# [Goal of the exercise]
Return the tail of the records exactly, starting from the line containing "Open the revision history icon" and ending with the final line.

Given entries: Begin

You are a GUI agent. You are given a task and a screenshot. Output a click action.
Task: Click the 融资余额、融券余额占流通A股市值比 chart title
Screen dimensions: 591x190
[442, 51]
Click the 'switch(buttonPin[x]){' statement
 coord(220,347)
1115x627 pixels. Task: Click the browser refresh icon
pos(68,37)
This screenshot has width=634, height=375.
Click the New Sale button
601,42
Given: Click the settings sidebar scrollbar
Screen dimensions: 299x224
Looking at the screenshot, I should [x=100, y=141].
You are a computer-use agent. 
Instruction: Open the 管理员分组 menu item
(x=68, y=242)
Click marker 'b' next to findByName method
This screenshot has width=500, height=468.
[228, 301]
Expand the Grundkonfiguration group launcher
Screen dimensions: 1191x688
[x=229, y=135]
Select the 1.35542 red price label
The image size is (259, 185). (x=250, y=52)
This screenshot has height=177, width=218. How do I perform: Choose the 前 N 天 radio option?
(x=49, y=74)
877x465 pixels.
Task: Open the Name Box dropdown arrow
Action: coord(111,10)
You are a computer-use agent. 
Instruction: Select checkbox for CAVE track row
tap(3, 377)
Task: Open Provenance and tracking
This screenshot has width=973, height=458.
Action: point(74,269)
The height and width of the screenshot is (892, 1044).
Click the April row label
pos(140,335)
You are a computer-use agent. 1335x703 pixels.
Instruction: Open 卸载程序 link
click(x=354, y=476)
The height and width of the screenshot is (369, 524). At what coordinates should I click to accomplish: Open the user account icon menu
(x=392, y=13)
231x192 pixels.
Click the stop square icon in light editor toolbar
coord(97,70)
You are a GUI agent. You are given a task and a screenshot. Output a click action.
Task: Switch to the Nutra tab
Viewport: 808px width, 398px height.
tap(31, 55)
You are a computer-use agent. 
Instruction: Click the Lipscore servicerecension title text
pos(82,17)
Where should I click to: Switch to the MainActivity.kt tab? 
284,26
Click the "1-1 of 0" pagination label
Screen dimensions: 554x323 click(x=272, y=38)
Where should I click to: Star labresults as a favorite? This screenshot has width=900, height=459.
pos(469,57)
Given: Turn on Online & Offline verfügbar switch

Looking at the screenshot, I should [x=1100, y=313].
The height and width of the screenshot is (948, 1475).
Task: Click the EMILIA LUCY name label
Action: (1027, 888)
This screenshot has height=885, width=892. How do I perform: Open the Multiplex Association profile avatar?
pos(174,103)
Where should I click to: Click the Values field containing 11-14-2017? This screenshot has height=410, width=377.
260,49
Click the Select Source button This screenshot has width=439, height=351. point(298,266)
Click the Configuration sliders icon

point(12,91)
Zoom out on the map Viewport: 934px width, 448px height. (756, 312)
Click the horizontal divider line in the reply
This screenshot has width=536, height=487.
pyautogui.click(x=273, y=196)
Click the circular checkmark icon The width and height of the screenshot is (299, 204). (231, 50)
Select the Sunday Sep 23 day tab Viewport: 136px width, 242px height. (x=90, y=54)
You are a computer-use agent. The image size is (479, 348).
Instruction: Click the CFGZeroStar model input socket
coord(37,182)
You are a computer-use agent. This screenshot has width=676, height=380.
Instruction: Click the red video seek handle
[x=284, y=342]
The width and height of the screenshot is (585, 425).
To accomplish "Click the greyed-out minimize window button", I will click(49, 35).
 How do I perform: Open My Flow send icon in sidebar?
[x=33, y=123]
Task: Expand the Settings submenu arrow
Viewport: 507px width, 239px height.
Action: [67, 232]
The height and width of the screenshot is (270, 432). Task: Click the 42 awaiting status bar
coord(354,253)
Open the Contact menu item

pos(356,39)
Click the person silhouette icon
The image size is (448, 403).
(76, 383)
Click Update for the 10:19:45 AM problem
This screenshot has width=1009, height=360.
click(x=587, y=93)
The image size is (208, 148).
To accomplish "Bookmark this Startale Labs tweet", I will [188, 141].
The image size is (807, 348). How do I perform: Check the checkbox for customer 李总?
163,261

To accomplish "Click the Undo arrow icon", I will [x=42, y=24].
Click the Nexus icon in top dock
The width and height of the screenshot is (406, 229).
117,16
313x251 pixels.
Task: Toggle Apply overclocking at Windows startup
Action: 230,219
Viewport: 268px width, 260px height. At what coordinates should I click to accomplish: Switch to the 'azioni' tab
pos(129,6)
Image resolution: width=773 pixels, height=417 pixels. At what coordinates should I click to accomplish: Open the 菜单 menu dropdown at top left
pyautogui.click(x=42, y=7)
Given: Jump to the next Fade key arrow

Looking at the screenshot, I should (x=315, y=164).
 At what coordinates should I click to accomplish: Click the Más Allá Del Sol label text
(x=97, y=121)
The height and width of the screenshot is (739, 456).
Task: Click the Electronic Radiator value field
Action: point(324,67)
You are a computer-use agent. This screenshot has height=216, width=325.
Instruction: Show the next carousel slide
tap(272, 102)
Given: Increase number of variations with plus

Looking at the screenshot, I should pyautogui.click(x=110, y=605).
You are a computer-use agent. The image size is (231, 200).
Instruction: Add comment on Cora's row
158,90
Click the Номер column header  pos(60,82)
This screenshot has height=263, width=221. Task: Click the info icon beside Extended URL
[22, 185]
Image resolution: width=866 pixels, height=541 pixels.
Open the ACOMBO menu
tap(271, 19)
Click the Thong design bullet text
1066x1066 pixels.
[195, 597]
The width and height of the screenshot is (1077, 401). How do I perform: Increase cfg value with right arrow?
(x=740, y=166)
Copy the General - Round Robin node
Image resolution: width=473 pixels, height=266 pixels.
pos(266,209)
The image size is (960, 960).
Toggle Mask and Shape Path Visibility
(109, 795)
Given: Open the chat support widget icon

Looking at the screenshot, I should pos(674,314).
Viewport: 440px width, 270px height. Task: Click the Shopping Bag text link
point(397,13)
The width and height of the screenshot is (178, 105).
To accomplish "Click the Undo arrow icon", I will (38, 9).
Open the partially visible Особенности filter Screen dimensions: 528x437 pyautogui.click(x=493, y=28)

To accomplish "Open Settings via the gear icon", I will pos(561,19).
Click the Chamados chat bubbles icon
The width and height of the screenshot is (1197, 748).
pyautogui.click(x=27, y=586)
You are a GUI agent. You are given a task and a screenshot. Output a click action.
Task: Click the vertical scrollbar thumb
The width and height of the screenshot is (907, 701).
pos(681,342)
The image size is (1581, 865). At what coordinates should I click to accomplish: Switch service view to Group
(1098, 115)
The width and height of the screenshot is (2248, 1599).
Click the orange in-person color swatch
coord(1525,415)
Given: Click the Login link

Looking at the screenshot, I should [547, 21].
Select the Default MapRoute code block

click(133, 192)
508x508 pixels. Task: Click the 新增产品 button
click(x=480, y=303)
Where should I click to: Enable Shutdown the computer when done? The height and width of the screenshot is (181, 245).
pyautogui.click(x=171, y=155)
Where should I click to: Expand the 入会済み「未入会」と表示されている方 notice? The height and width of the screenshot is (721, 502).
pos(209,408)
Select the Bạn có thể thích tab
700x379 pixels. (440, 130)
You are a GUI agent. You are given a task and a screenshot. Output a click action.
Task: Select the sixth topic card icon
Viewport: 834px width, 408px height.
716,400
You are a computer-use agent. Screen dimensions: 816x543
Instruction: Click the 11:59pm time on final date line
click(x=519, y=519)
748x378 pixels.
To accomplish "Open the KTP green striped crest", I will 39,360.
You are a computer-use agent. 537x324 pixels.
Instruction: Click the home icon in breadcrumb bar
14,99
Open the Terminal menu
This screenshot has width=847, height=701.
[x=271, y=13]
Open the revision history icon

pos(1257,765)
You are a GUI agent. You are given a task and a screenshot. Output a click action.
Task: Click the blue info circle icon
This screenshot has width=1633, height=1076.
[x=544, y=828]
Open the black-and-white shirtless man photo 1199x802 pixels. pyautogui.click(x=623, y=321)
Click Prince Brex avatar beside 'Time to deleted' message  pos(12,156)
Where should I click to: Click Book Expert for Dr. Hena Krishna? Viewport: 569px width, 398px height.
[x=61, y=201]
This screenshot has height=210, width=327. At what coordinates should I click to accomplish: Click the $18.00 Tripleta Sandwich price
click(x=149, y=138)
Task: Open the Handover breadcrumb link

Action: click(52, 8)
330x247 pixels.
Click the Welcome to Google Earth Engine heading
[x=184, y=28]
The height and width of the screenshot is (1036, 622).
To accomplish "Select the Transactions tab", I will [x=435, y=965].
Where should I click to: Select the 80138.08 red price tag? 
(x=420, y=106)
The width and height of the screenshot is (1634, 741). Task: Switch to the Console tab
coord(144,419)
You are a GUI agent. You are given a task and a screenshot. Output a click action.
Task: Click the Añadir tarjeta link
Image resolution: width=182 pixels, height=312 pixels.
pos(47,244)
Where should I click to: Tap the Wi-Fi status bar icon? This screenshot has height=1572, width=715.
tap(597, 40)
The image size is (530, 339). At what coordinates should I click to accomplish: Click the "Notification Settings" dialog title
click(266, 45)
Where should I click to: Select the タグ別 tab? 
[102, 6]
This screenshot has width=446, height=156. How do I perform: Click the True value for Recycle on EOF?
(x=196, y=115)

Given entries: End

# [Response]
Open the revision history icon

pos(1257,765)
You are a GUI agent. You are given a task and a screenshot. Output a click action.
Task: Click the blue info circle icon
This screenshot has width=1633, height=1076.
[x=544, y=828]
Open the black-and-white shirtless man photo 1199x802 pixels. pyautogui.click(x=623, y=321)
Click Prince Brex avatar beside 'Time to deleted' message  pos(12,156)
Where should I click to: Click Book Expert for Dr. Hena Krishna? Viewport: 569px width, 398px height.
[x=61, y=201]
This screenshot has height=210, width=327. At what coordinates should I click to accomplish: Click the $18.00 Tripleta Sandwich price
click(x=149, y=138)
Task: Open the Handover breadcrumb link

Action: click(52, 8)
330x247 pixels.
Click the Welcome to Google Earth Engine heading
[x=184, y=28]
The height and width of the screenshot is (1036, 622).
To accomplish "Select the Transactions tab", I will [x=435, y=965].
Where should I click to: Select the 80138.08 red price tag? 
(x=420, y=106)
The width and height of the screenshot is (1634, 741). Task: Switch to the Console tab
coord(144,419)
You are a GUI agent. You are given a task and a screenshot. Output a click action.
Task: Click the Añadir tarjeta link
Image resolution: width=182 pixels, height=312 pixels.
pos(47,244)
Where should I click to: Tap the Wi-Fi status bar icon? This screenshot has height=1572, width=715.
tap(597, 40)
The image size is (530, 339). At what coordinates should I click to accomplish: Click the "Notification Settings" dialog title
click(266, 45)
Where should I click to: Select the タグ別 tab? 
[102, 6]
This screenshot has width=446, height=156. How do I perform: Click the True value for Recycle on EOF?
(x=196, y=115)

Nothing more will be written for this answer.